Congress. House Un-American Activities Committee (HUAC). Subversive Influences in Riots,
Looting, and Burning. Washington, D.C.: GPO, 1967, 1968.
Pt. 3: Los Angeles - Watts (November 28, 29, 30, 1967).
SuDoc No.: Y4.Un1/2:R47/pt.3
Date(s) of Hearings: November 28, 29, and 30, 1967
Congress and Session: 90th - 1st
View excerpts
Part three of the HUAC hearings concentrated on the 1965 Los Angeles–Watts riot. First to
testify was James Harris of the Los Angeles district attorney's office. His testimony
primarily focuses on the influence of the Communist Party U.S.A. (Marxist-Leninist) on the
Watts riot. Among the stated reasons for the riot put forth by the Communist Party U.S.A.
was the imperialist war in Vietnam, police brutality, and the lack of economic assistance
to the poorer areas of the country. One leaflet distributed at a May Day rally in Watts told
readers, "Don't fight for your masters so that he can have more wage slaves... They use
racism as a cover for their policies of colonizing [sic] the Negro Nation in the South (the
'Black Belt') and Puerto Rico and their semi-colonies – Mexico, the Phillipines [sic], South
Korea, South Vietnam, etc."
Clayton Anderson, a lieutenant in the district attorney's bureau of investigation, testified
about an organization called Freedom Now, which was a joint venture between the Student
Non-Violent Coordinating Committee and the Southern Coordinating Committee to End the War in
Vietnam. Using the slogan "Freedom Now - Withdrawal Now" the Freedom Now
organization planned a demonstration for February 12, 1966 (to coincide with Abraham
Lincoln's birthday and thus called the "Lincoln Day Rally"). Speakers were to
include John Lewis, then National Chairman of SNCC. Introduced into the record were a flyer,
a press release and a newspaper clipping that indicate that a major reason for the
demonstration was the refusal of the Georgia legislature to seat Julian Bond, a member of
SNCC, who had endorsed the SNCC anti-Vietnam war statement. The general theme running
through all of these publications is the hypocrisy of a government that was sending
African-American men to a foreign country to kill and subjugate another group of color when
basic necessities were not being met at home in the struggle for civil rights. As one put in
a pamphlet for the Freedom Now organization, "The United States flag waves in the
Vietnamese winds as pompously as Governor Wallace's Confederate flag waves in the storm
winds over [the] Alabama State Capitol."
Another possible instigation of the Watts riot, according to HUAC, was the arrest of John
Harris. John Harris, a member of the Progressive Labor Party (PLP) was arrested when he
distributed leaflets outside of a courthouse in protest of a police brutality case. Harris
was charged with violating California's "Criminal Syndicalist" law which was
designed for the handling of the labor movement and had not been used since 1937. The law
stated that it was illegal to "effect political change" by criminal means. It was
also put forth in literature from the PLP that Harris was also arrested because "he
opposes the U.S. Government's genocidal war in Vietnam and has urged his Black brothers not
to fight for the imperialist enemy."
HUAC investigator William Wheeler testified about several groups in the Watts area that were
active during the post riot phase. Several of these groups distributed pamphlets and flyers
(entered into the record) that made the connection between the riot and the war in Vietnam.
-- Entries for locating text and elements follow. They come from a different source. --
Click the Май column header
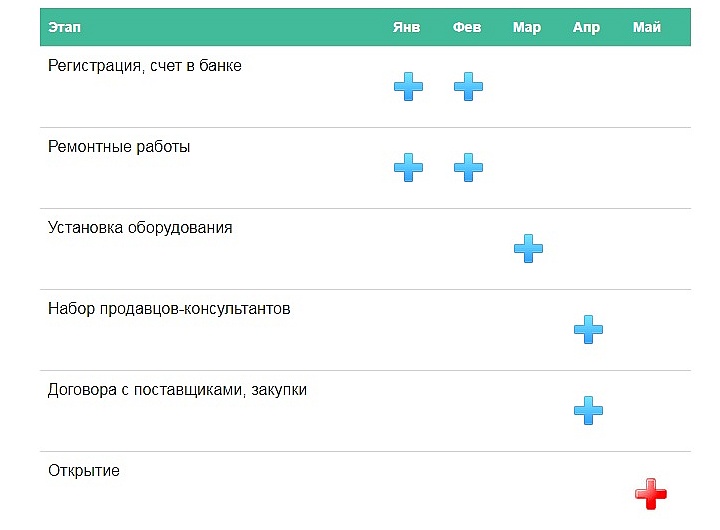This screenshot has width=720, height=530. [647, 27]
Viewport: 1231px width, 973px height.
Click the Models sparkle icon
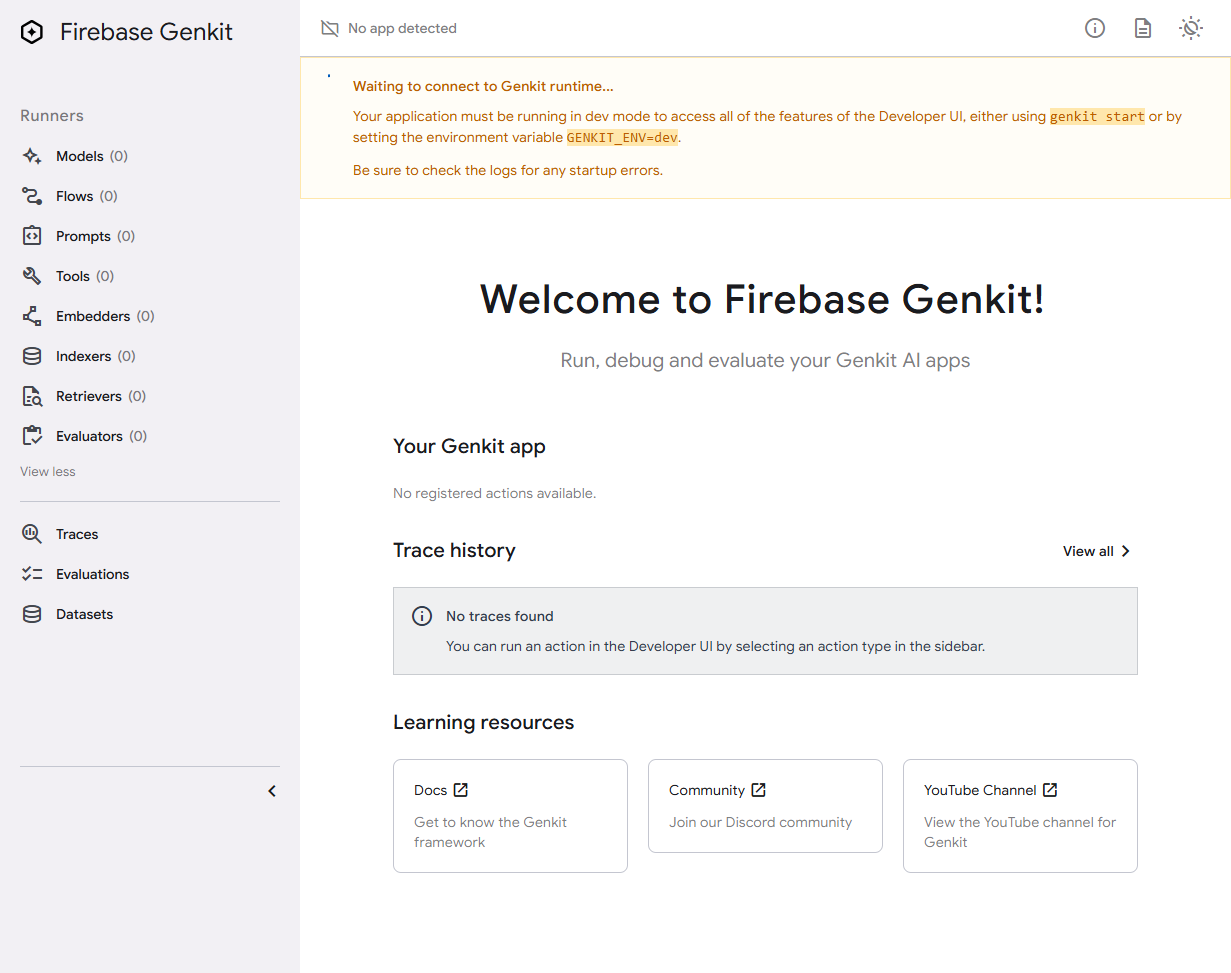32,156
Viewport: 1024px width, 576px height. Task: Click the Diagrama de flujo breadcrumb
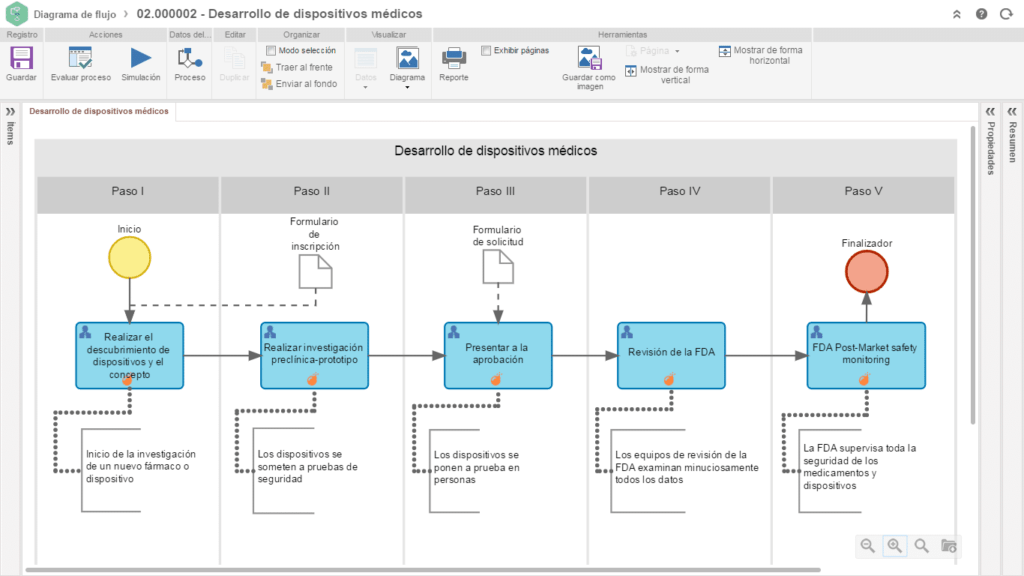(74, 14)
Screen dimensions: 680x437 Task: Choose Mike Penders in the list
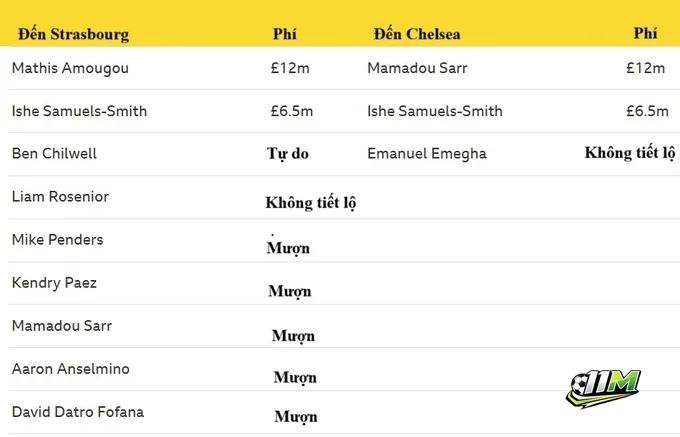pos(57,240)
The Black Anti-Draft Union issued one such flyer before a planned visit to Los Angeles by
President Johnson stating, "Tell it to LBJ, HELL NO...Blacks won't go!!" The
Progressive Labor Party also issued several flyers including the one seen on the top of
this page. Variations of this poster were also distributed in San Francisco. Representative
William Tuck of Virginia, who sat on the House Un-American Activities Committee had this to
say at the end of part three of testimony,
"This hearing has not proved that the Watts riot of August 1965 was instigated
by the Communists. The record indicates that most of this literature was distributed after the
riot in an apparent attempt to capitalize on it and incite further violence. Some of it, however,
was distributed prior to the riot. To have engaged in this activity in disturbing the
community after the Watts riot is even worse than it was before the riot."